At home in Bangkok with his wife, son, and two dogs Mei Hua and Charlie, Chef Kittichai is a model of self-sufficiency. He’s blending his own oat milk and cashew milk (“cashews are very plentiful in Thailand,” he writes), which he uses to make overnight oats that he’ll top with Asian pears and banana. With many markets closed and a strict curfew in place, he’s turning his perishable vegetables and stocks into chilis, soups, and stews to portion and freeze for later use. He also grows betel leaves on his balcony garden, the base of the classic Thai finger food miang kahm.
Still, the chef is leaving room for comfort foods. He’s whipping up fast classics such as krapow moo, a wok-fried dish with holy basil, chilis, and pork, and slower ones such as jok, a breakfast rice porridge of Chinese influence that brings to mind the mornings of his youth, spent with his late parents and seven sisters in Bangkok’s working-class Klong Toey neighborhood.

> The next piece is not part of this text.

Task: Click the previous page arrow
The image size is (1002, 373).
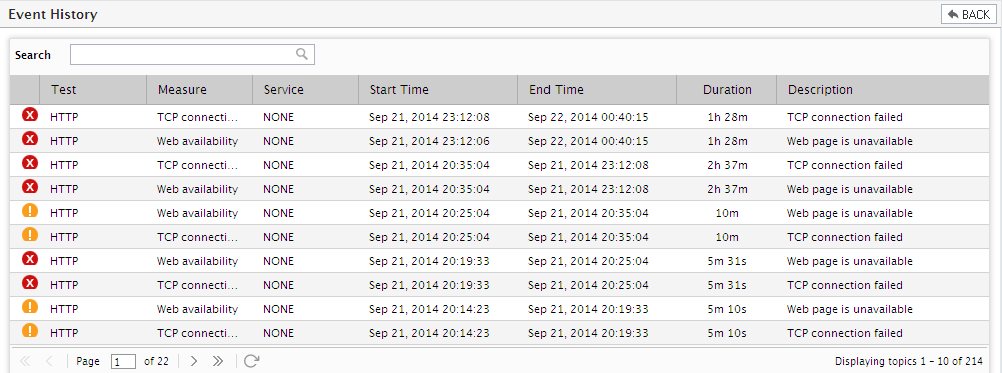Action: point(49,362)
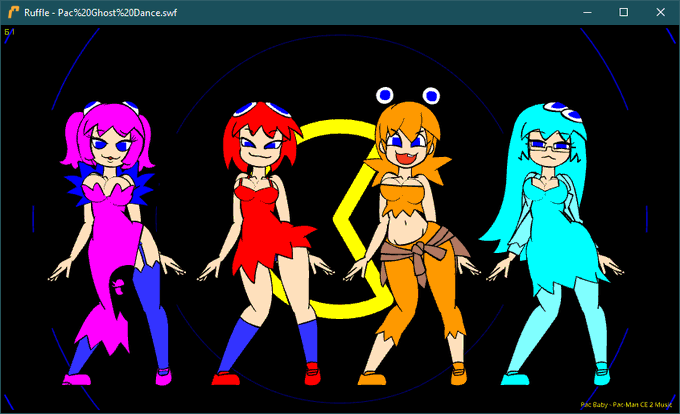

He’s been making a Thai variation with riceberry, a varietal from Northern Thailand, to which he adds pork and seaweed meatballs.
As Chef Kittichai pivots his businesses to a delivery-based model, with all proceeds going directly to his staff, he’s committed to flexibility in the coming weeks and months. “The world today is a very different place than it was yesterday,” he writes. “I don’t know what tomorrow will look like, but we have to keep going.” He cites a Thai phrase, Suh-suh, used in instances of hardship or difficulty. “It means ‘keep fighting, don’t give up.’ That’s what we are doing.”